Where to Place the Nodes

Big Idea

Runge’s divergence is a property of node placement, not of polynomial interpolation as such. Equispaced nodes leave the interpolating polynomial free to oscillate with exponentially growing amplitude near the endpoints. The Chebyshev nodes are the cosine images of equispaced angles on a semicircle. They cluster at the endpoints and cure the problem: with them, smooth functions are approximated geometrically. The Lebesgue constant quantifies the contrast. Equispaced nodes amplify errors by $\sim 2^n$ , Chebyshev nodes by $\sim \log n$ .

Runge’s Phenomenon¶

Consider the function $f(x) = 1/(1 + 25 x^2)$ on $[-1, 1]$ . It is smooth on the real line. We interpolate it at $n+1$ equispaced nodes and plot the result for a few values of $n$ .

import numpy as np
import matplotlib.pyplot as plt

f = lambda x: 1/(1 + 25*x**2)

def bary_eval(xeval, x, fvals, w):
    diff = xeval[:, None] - x[None, :]
    at_node = np.isclose(diff, 0.0)
    diff[at_node] = 1.0
    terms = w / diff
    out = (terms * fvals).sum(axis=1) / terms.sum(axis=1)
    r, c = np.where(at_node)
    out[r] = fvals[c]
    return out

def equispaced_weights(x):
    n = len(x)
    w = np.ones(n)
    for j in range(n):
        for i in range(n):
            if i != j:
                w[j] /= (x[j] - x[i])
    return w

xx = np.linspace(-1, 1, 1000)
ns = [6, 10, 14]
colors = ['C0', 'C1', 'C3']
fig, axes = plt.subplots(1, 3, figsize=(12, 4), sharey=True)
for ax, n, color in zip(axes, ns, colors):
    xe = np.linspace(-1, 1, n+1)
    fe = f(xe)
    we = equispaced_weights(xe)
    pe = bary_eval(xx, xe, fe, we)
    ax.plot(xx, f(xx), 'k', lw=2, label=r'$f(x) = 1/(1+25x^2)$')
    ax.plot(xx, pe, color=color, lw=1.2, label=f'$p_{{{n}}}$ (equispaced)')
    ax.plot(xe, fe, 'o', color=color, ms=4)
    ax.set_ylim(-0.5, 1.5)
    ax.set_xlabel('$x$')
    ax.set_title(f'$n = {n}$')
    ax.legend(fontsize=9, loc='upper right')
fig.suptitle(r"Runge: equispaced interpolation diverges near $\pm 1$")
plt.tight_layout(); plt.show()

The interpolant passes through every node, but between nodes near the endpoints it oscillates with amplitude that grows without bound. The function is analytic on the whole real line. The divergence is entirely a property of the node placement.
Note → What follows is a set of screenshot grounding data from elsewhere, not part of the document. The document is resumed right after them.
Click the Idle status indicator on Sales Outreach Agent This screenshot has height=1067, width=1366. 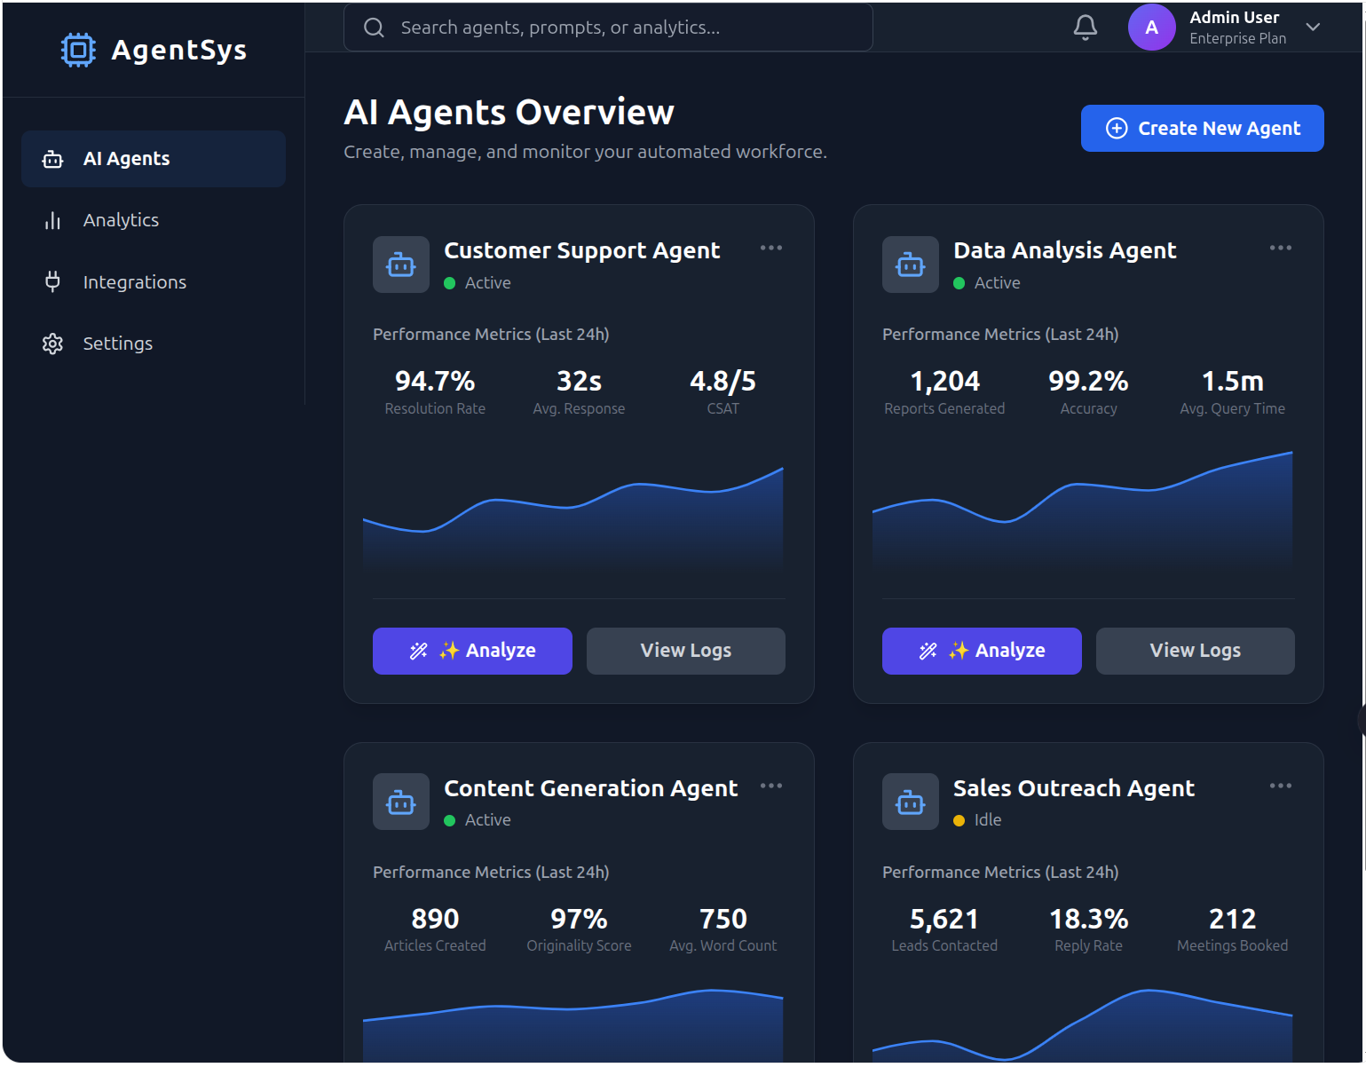pyautogui.click(x=960, y=820)
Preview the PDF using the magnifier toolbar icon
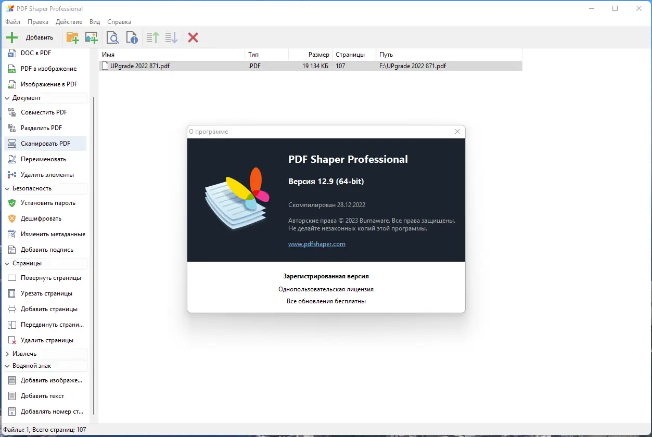This screenshot has height=437, width=652. (112, 37)
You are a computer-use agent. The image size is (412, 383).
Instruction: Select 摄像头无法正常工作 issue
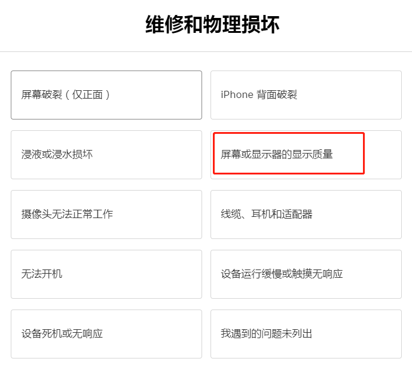[x=106, y=215]
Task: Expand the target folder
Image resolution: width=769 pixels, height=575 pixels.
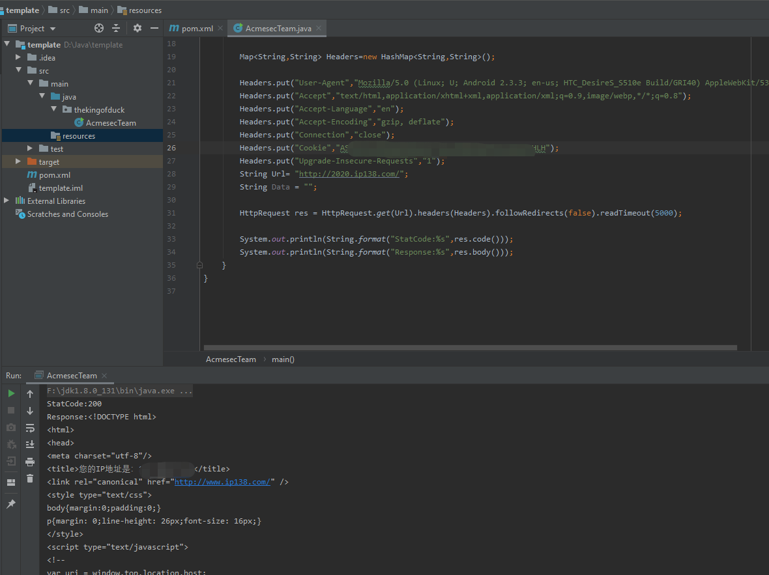Action: click(x=18, y=161)
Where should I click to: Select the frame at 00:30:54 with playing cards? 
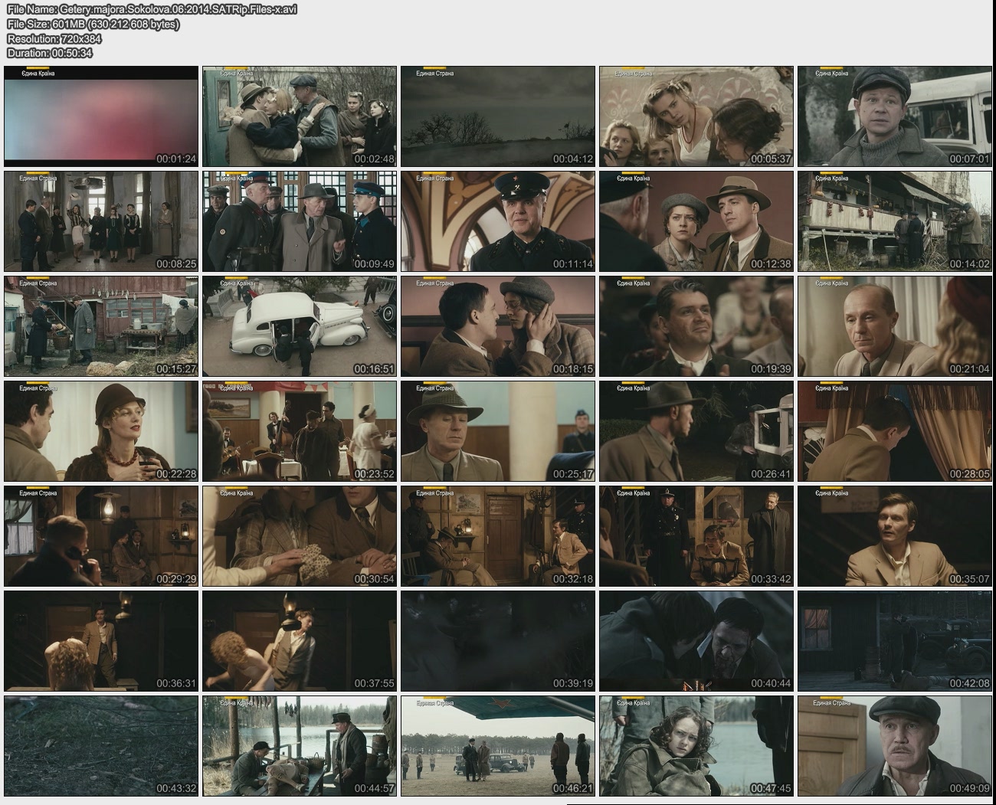click(300, 536)
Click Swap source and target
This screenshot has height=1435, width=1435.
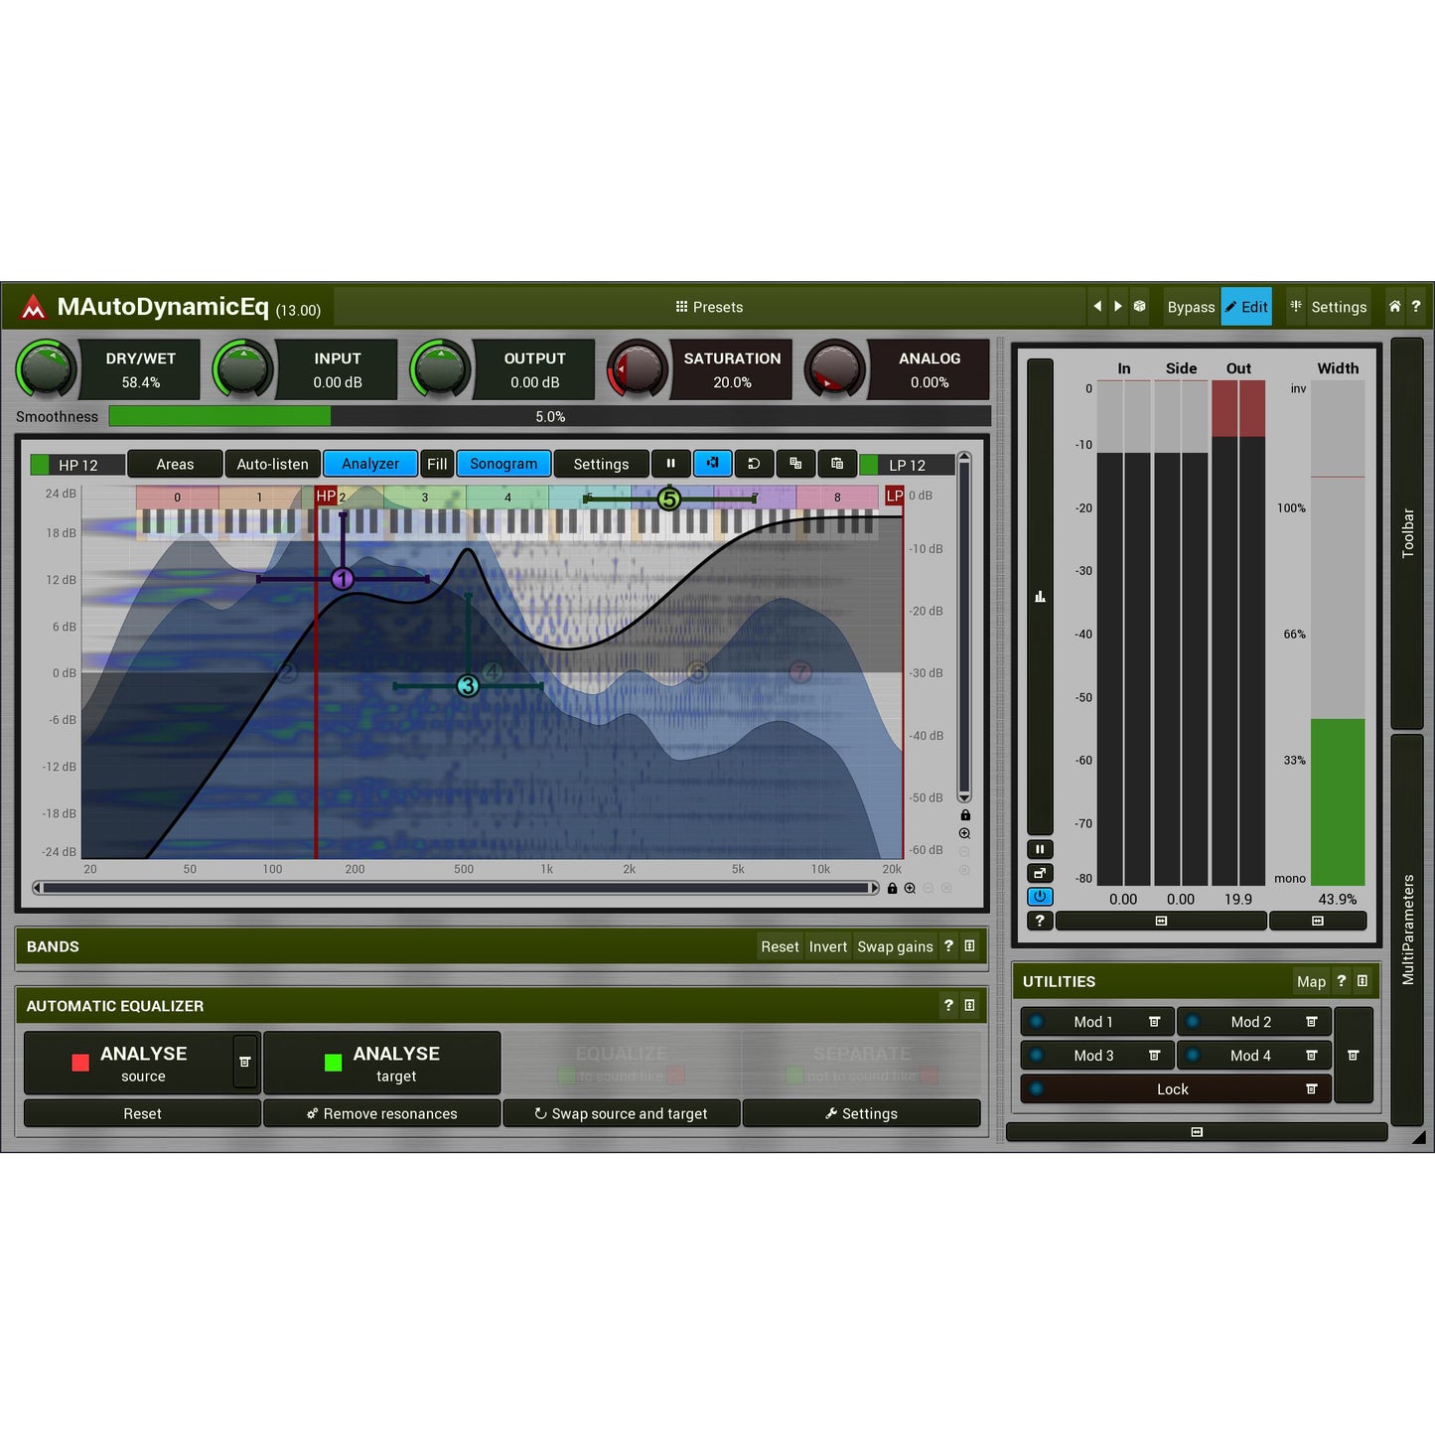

Reminder: analytic functions

A function $f$ is real-analytic at $x_0$ if its Taylor series about $x_0$ converges to $f(x)$ in some neighborhood of $x_0$ . Analytic functions are smooth (infinitely differentiable) and are completely determined by their values on any open set. Polynomials, $e^x$ , $\sin x$ , $\cos x$ , and rational functions $p(x)/q(x)$ away from the zeros of $q$ are all analytic.

Being analytic on $\mathbb{R}$ does not mean the Taylor series converges globally. The Runge function $1/(1 + 25 x^2)$ is analytic on all of $\mathbb{R}$ , but its Taylor series about $x = 0$ converges only for $|x| < 1/5$ , the distance to the nearest complex pole at $x = \pm i/5$ . That complex-plane picture is what actually controls polynomial approximation rates; we return to it in Regularity and Coefficient Decay.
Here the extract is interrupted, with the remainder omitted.